新たに就任したクリエイティブディレクターによるデビュー作が多数登場し、瞬く間に過ぎ去っていった2026年春夏パリ・ファッション・ウイーク。新デザイナーによる話題のショーのほかにも注目すべきショーが数多見られた。シルエットやプロポーション、素材、色彩といった多様な要素を通じた独創的なデザインが光るシューズが、多くのブランドのショーで存在感を放った。「トム・ブラウン(THOM BROWNE)」の錯視を誘うハイブリッドルックから「ディオール(DIOR)」の特大ロゼット装飾を施したミュールなど特に際立ったシューズを厳選し紹介する。
「トム・ブラウン」
トロンプルイユ風(トロンプルイユ=だまし絵)のハイブリッドデザインは、繊細なサンダルにソックスを合わせたような錯覚を与える。

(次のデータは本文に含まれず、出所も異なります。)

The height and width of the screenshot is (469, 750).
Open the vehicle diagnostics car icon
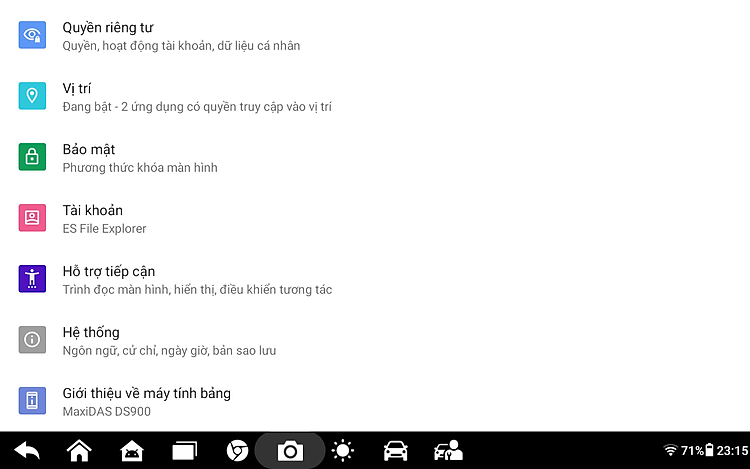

実際には、細いストラップで装飾されたジップアップブーツ1足だ。この錯覚技法は別のジップアップブーツにも応用され、ソックスとパンプスの組み合わせのように見える。
「シャネル」
マチュー・ブレイジー(Matthieu Blazy)新クリエイティブディレクターによる「シャネル(CHANEL)」のアイコニックなキャップトゥデザインが再解釈し登場した。このヒールはより小さなキャップトゥと高い甲部分を採用し、クラシックなカラーブロックルックのプロポーションを大幅に刷新している。
「サカイ」
阿部千登勢クリエイティブディレクターが率いる「サカイ(SACAI)」は、誇張したタッセルを披露。アバンギャルドな創作で知られる同ブランドは、長いタッセルの房が躍動感を与える洗練されたブラックのポインテッドトゥシューズを発表した。
「バレンシアガ」
「バレンシアガ(BALENCIAGA)」のランウエイでは、トングサンダルがひときわ目立つ存在感を放っていた。つま先が反り返ったドラマティックなプラットフォーム仕様に、ふっくらとしたストラップをあしらったデザインが印象的だ。ピエールパオロ・ピッチョーリ(Pierpaolo Piccioli)新クリエイティブ・ディレクターの提案を見る限り、来年もビーチサンダル風のトレンドは継続しそうだ。
「ロエベ」
「ロエベ(LOEWE)」のショーでは、新クリエイティブディレクターのジャック・マッコロー(Jack McCollough)とラザロ・ヘルナンデス(Lazaro Hernandez)が、高い甲部分でブーツの領域に迫る硬質なキティヒールパンプスのさまざまなバリエーションを完成させた。透け感のあるバージョンでは何も履かずに見せたり、甲部分の深い切り込みに合わせてソックスを組み合わせることで、魅惑的なレイヤードスタイルを創出していた。
「ヴァレンティノ」
「ヴァレンティノ(VALENTINO)」は、昨年からクリエイティブディレクターを務めるアレッサンドロ・ミケーレ(Alessandro Michele)のもと、“トランスペアレントの美学”を独創的なミニマリスト的解釈で表現し、クリアシューズのトレンドを取り入れた。オープントゥのヒールには、甲を横切る透明ストラップが施され、アッパーの側面をつなぐことで、独特な視覚的効果を生み出している。
「ディオール」
ジョナサン・アンダーソン(Jonathan Anderson)が率いる「ディオール」は、業界ベテランのニーナ・クリステン(Nina Christen)をシューズデザインディレクターとしてチームに迎え、ディオールで新たな時代を切り開いた。「ディオール」が発表したフットウエアの中で特に際立っていたのは、アッパーにドラマチックな特大のロゼットをあしらったミュールで、パステルカラーのチェック柄など、さまざまなカラーバリエーションが展開していた。